Daraus folgt jedoch nicht etwa, dass im vorliegenden Fall erst dann ein zur Minderung berechtigender Mangel gegeben wäre, wenn die Behörde eine förmliche Untersagungsverfügung ausgesprochen hätte. Es reicht aus, wenn – wie hier – gegenwärtige Interessen des Mieters in erheblichem Maße betroffen sind, wenn er sogar (positiv) weiß, dass eine zur Versagung der Genehmigung führende Baurechtwidrigkeit der Räume vorliegt und er daher mit einer Untersagungsverfügung im Fall der Betriebsaufnahme rechnen muss (s. Senatsurteil vom 23.06.2016 – 8 U 62/15, ZMR 2016,855, Rn 76).

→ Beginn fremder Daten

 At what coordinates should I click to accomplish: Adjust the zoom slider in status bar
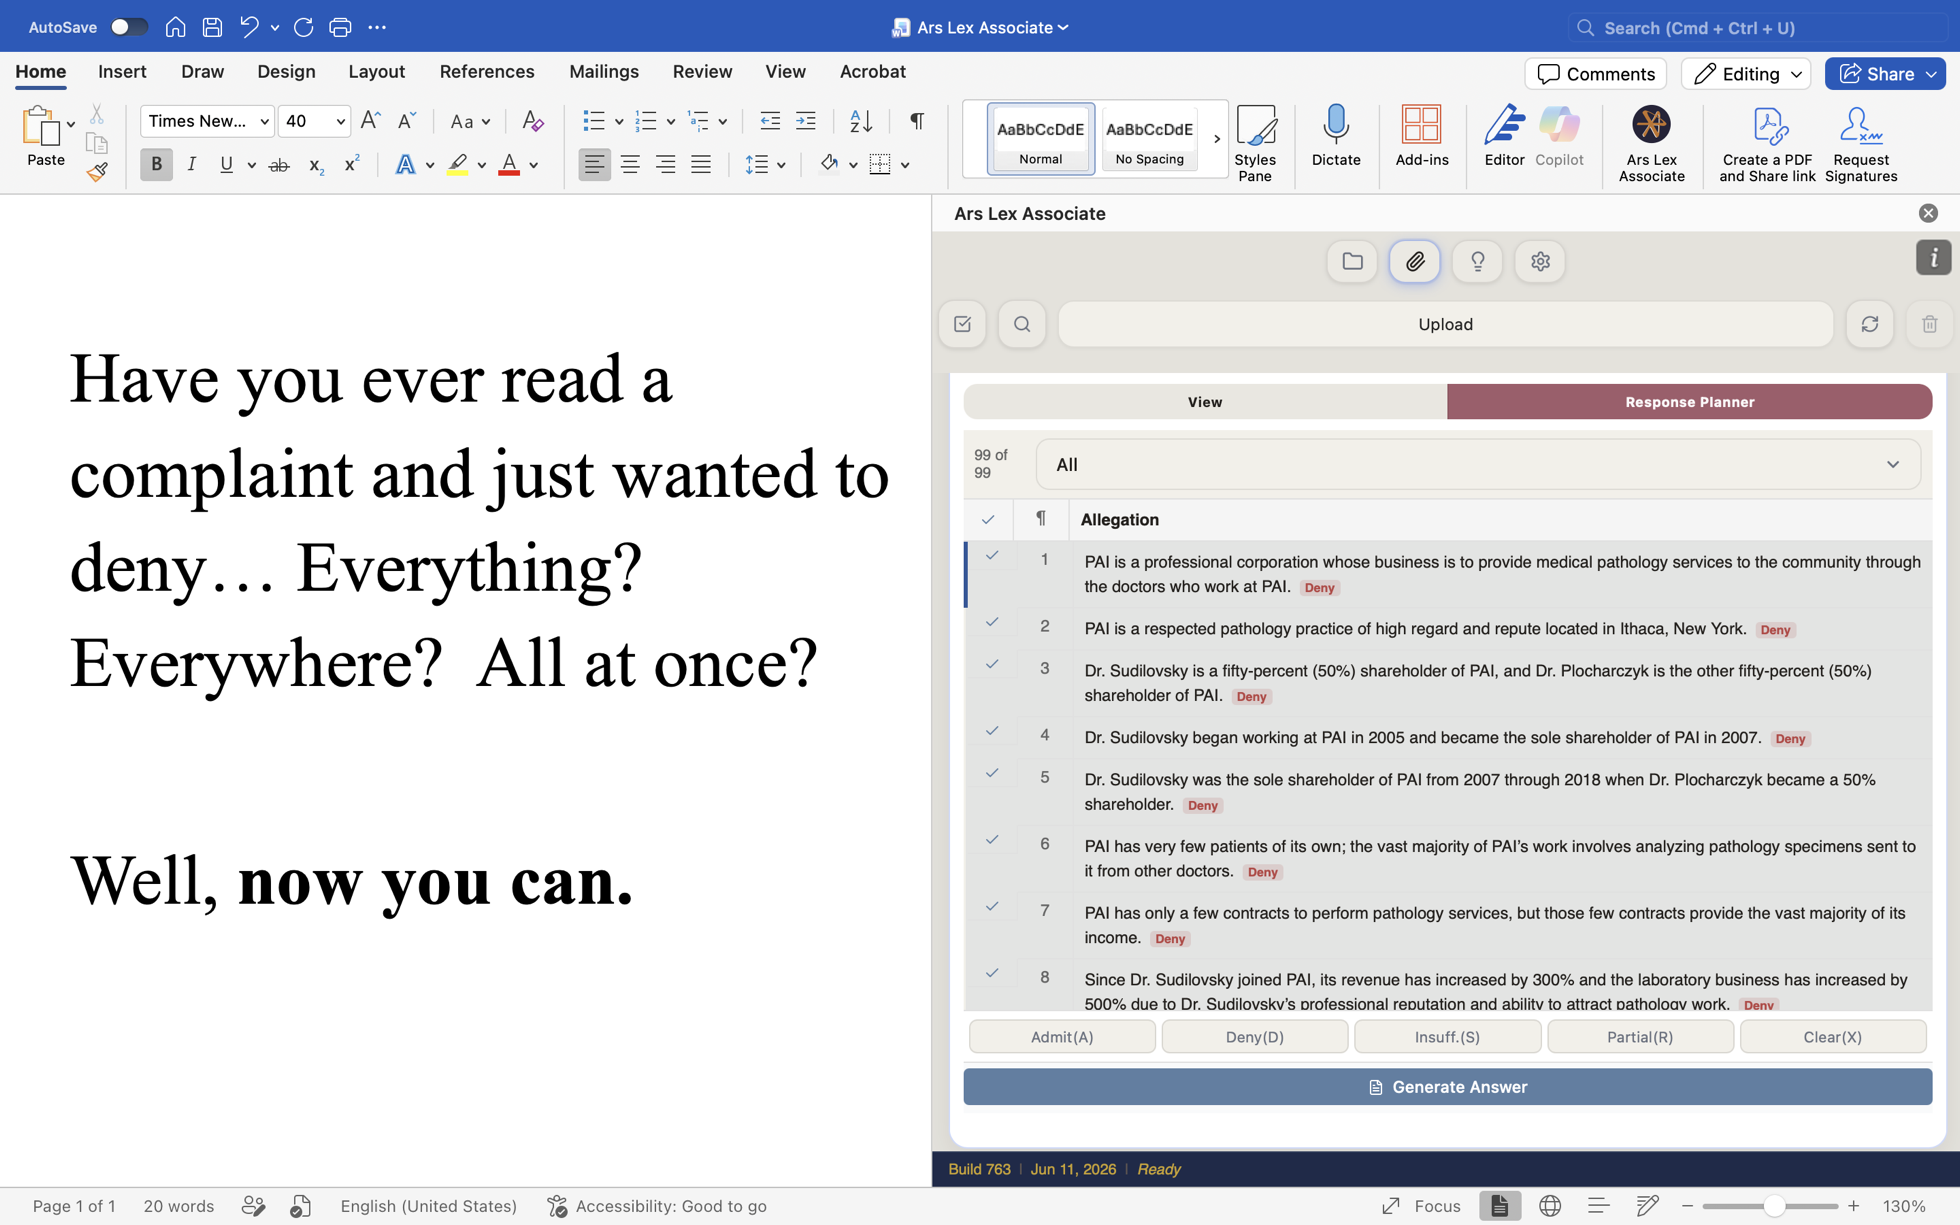pos(1773,1206)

Die für die Annahme eines zur Minderung führenden Sachmangels erforderliche Nutzungsbeeinträchtigung liegt (spätestens) ab November 2020 vor.

Nach den vom Senat zugrunde zu legenden Feststellungen im unstreitigen Tatbestand des landgerichtlichen Urteils (§ 314 ZPO) teilte die zuständige Sachbearbeiterin der Kita-Aufsicht der Senatsverwaltung für Bildung, Jugend und Familie. Frau Sxxx teilte, der Beklagten bei einem Ortstermin im November 2020 mit, dass die Treppen vom Obergeschoss ins Erdgeschoss als Wendeltreppen in derzeitigem Zustand den Anforderungen an zwei voneinander unabhängige Flucht- und Rettungswege nicht genügten, und eine Betriebserlaubnis insbesondere davon ab hänge, dass die Treppenproblematik gelöst werde, und zeigte Treppenlösungen auf.

Ohne Erfolg macht die Klägerin geltend, dass die Behörde „überzogene“ Anforderungen gestellt habe und die Beklagte sich gegen die (drohende) Versagung der Betriebserlaubnis hätte wenden müssen. Dieser pauschale Einwand der Klägerin ist unsubstantiiert.

In der E-Mail der Mitarbeiterin der Kita-Aufsicht, Frau Sxxx, vom 08. Juli 2021 (Anlage B 28) an die Beklagte wird darauf hingewiesen, dass die Unfallkasse Berlin als zuständiger Versicherungsträger in ihren DGUV-Regeln Anforderungen an Treppen formuliert. Treppen und Rampen müssen so beschaffen sein, dass sie entsprechend ihrem Bestimmungszweck von Kindern sicher benutzt werden können. Voraussetzung sind ausreichend große und rutschhemmende Trittflächen mit gleichmäßigen Treppensteigungen, die mit dem üblichen Schrittmaß übereinstimmen (DIN 18965). An den Treppen und Rampen sind auf beiden Seiten Handläufe anzubringen, die den Kindern im gesamten Verlauf sicheren Halt bieten und so beschaffen sind, dass ein Hängenbleiben vermieden wird. Weiter stellt die Mitarbeiterin Sxxx fest, dass diese Vorgaben an den innen liegenden Treppen in den streitgegenständlichen Räumen nicht gegeben sind.

Mit diesen Anforderungen und Feststellungen setzt sich die Klägerin nicht hinreichend auseinander und lässt sich in keiner Weise dazu ein, dass und inwiefern dies unzutreffend sein soll.

Auf die Wirksamkeit der Kündigung durch die Klägerin gemäß Schreiben vom 08.01.2021 (B 19) und die im Schriftsatz der Beklagten vom 08.09.2021 (Bd.I, Bl. 74ff.) erklärte Hilfsaufrechnung, kommt es für den vorliegenden Rechtsstreit nicht an.

Die Kostenentscheidung folgt aus § 91 Abs. 1 ZPO.

Die Entscheidung zur vorläufigen Vollstreckbarkeit beruht auf den §§ 708 Nr. 10, 711 ZPO.

Die Revision zum Bundesgerichtshof wird nicht zugelassen, da die Rechtssache weder grundsätzliche Bedeutung hat noch die Fortbildung des Rechts oder die Sicherung einer einheitlichen Rechtsprechung eine Entscheidung des Revisionsgerichts erfordert (§ 543 Abs. 2 Nr. 1 und 2 ZPO).